Letters to the Editor Dated February 16, 2026
Why It Matters
These insights signal potential shifts in banking liquidity rules, investor protection frameworks, and macro‑economic strategies, affecting lenders, asset managers, and policymakers across India.
Key Takeaways
- •CD ratio insufficient for comprehensive bank health assessment
- •RBI risk‑based insurance may raise costs for risky banks
- •Abolishing CRR could free capital for lending
- •InvIT reforms need leverage caps and transparent cash‑flow reporting
- •Strengthening domestic resilience requires diversified trade and fiscal prudence
Pulse Analysis
Deposit mobilisation is becoming a litmus test for Indian banks as competition from mutual funds and bond markets intensifies. While the credit‑deposit (CD) ratio offers a snapshot of loan deployment, it omits liquidity buffers and the impact of the RBI’s newly introduced risk‑based deposit insurance premiums. Banks with higher risk profiles may see insurance costs rise, squeezing margins unless they can redeploy capital more efficiently. Abolishing the Cash Reserve Ratio (CRR) is floated as a bold remedy, potentially unlocking idle deposits for productive lending and enhancing overall financial sector competitiveness.
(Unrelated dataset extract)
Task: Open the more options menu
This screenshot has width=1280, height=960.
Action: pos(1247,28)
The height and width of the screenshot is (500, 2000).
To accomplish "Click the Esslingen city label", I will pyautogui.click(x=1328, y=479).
In the asset‑management arena, reforms to Real Estate Investment Trusts (REITs) and Infrastructure Investment Trusts (InvITs) aim to deepen markets but carry hidden perils. Higher leverage thresholds and exposure to greenfield projects can amplify volatility, especially for retail investors lacking sophisticated risk assessment tools. Policymakers are urged to introduce clear borrowing caps, enforce rigorous cash‑flow transparency, and phase reforms gradually. Such safeguards would balance market expansion with investor confidence, preserving the integrity of India’s burgeoning alternative investment ecosystem.
Beyond sector‑specific issues, the letters call for a broader strategy to bolster domestic resilience amid a shifting global order. Diversified trade partnerships reduce dependence on any single market, while resilient supply chains mitigate geopolitical shocks. Coupled with disciplined fiscal management, these measures can cushion the economy against external volatility. Together, these recommendations underscore a holistic approach: strengthening banking liquidity, safeguarding investors, and reinforcing macro‑economic stability to navigate an increasingly uncertain international landscape.